Public Law 94-344, known as the Federal Flag Code, contains rules for handling and displaying the U.S. Flag. While the federal code contains no penalties for misusing the flag, states have their own flag codes and may impose penalties. The language of the federal code makes clear that the flag is a living symbol. In response to a Supreme Court decision, which held that a state law prohibiting flag burning was unconstitutional, Congress enacted the Flag Protection Act in 1989. It provides that anyone who knowingly desecrates the flag may be fined and/or imprisoned for up to one year. However, this law was challenged by the Supreme Court in a 1990 decision that the Flag Protection Act violates the First Amendment free speech protections.
Important Things to Remember
Traditional guidelines call for displaying the flag in public only from sunrise to sunset. However, the flag may be displayed at all times if it's illuminated during darkness. The flag should not be subject to weather damage, so it should not be displayed during rain, snow and wind storms unless it is an all-weather flag.
It should be displayed often, but especially on national and state holidays and special occasions.
The flag should be displayed on or near the main building of public institutions, schools during school days, and polling places on election days.
It should be hoisted briskly and lowered ceremoniously.
When carried in procession with other flags, the U.S. flag should be either on the marching right (the flag's right) or to the front and center of the flag line. When displayed on a float in a parade, the flag should be hung from a staff or suspended so it falls free. It should not be draped over a vehicle.
When displayed with another flag against a wall from crossed staffs, the U.S. flag should be on its own right (left to a person facing the wall) and its staff should be in front of the other flag's staff. In a group of flags displayed from staffs, the U.S. flag should be at the center and the highest point.
When flags of states, cities or organizations are flown on the same staff, the U.S. flag must be at the top (except during church services conducted at sea by Navy chaplains).
When other flags are flown from adjacent staffs, the U.S. flag should be hoisted first and lowered last. It must be on the right of other flags and no other flag should stand higher than it. Flags of other nations should be flown from separate staffs. International custom dictates that flags of different nations be displayed at the same height in peacetime and be approximately the same size. If the flag is suspended outdoors from a rope stretched from a building to a pole, the flag should be hoisted out from the building with the union first. When the flag is displayed other than from a staff, it should be flat or suspended so that it falls free.
When displayed against something, such as a wall, the union should be at the top and to the flag's own right, the observer's left - whether displayed horizontally or vertically.
When displayed over a street or sidewalk, where it can be seen from either side, be sure the union is to the north on an east-west street, and to the east on a north-south street. The same directions apply in a building lobby or corridor with entrances to the east and west or north and south.
When displayed flat against the wall on a speaker's platform, the flag should be above and behind the speaker with the union on the left side as the audience looks at it (again, the flag's right).

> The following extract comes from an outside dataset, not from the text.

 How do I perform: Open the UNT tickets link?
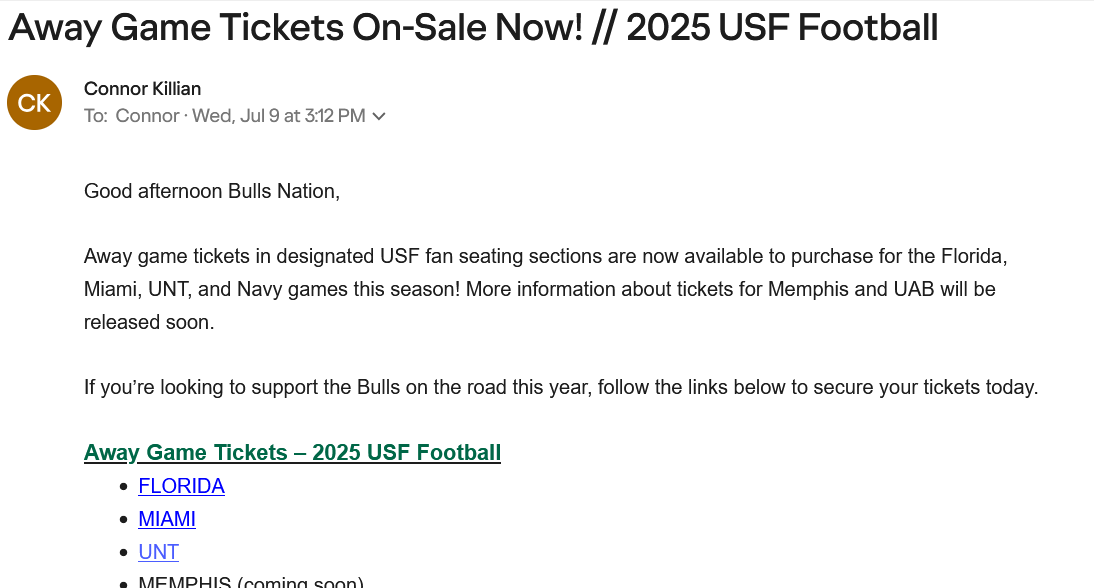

When the flag hangs from a staff in a church or public place, it should appear to the audience on the left, the speaker's right. Any other flags displayed should be placed on the opposite side of the speaker.
The flag may cover a casket, but should not cover a statue or monument for unveiling. It should never be draped or drawn back in folds. Draped red, white and blue bunting should be used for decoration, with the blue at the top and red at the bottom. On a casket, the union (blue field) should be at the deceased person's head and heart, over the left shoulder. But the flag should be removed before the casket is lowered into the grave and should never touch the ground.
The flag may be flown at half-staff to honor a newly deceased federal or state government official by order of the president or the governor, respectively.
On Memorial Day, the flag should be displayed at half-staff until noon. Whenever the flag is displayed at half-staff, it should be first raised to the top. Lowering from half-staff is preceded by first raising it momentarily to the top.
Other Things Not to Do with the Flag
Out of respect for the U.S. flag, never:
* dip it for any person or thing, even though state flags, regimental colors and other flags may be dipped as a mark of honor.
* display it with the union down, except as a signal of distress.
* let the flag touch anything beneath it: ground, floor, water, merchandise.
* carry it horizontally, but always aloft.
* fasten or display it in a way that will permit it to be damaged or soiled.
* place anything on the flag, including letters, insignia, or designs of any kind.
* use it for holding anything.
* use it as wearing apparel, bedding or drapery. It should not be used on a costume or athletic uniform. However, a flag patch may be attached to the uniform of patriotic organizations, military personnel, police officers and firefighters.
* use the flag for advertising or promotion purposes or print it on paper napkins, boxes or anything else intended for temporary use and discard.
During the hoisting or lowering of the flag or when it passes in parade or review, Americans should stand at attention facing the flag and place their right hand over the heart. Uniformed military members render the military salute. Men not in uniform should remove any headdress and hold it with their right hand at their left shoulder, the hand resting over the heart. Those who are not U.S. citizens should stand at attention. When the flag is worn out or otherwise no longer a fitting emblem for display, it should be destroyed in a dignified way, preferably by burning.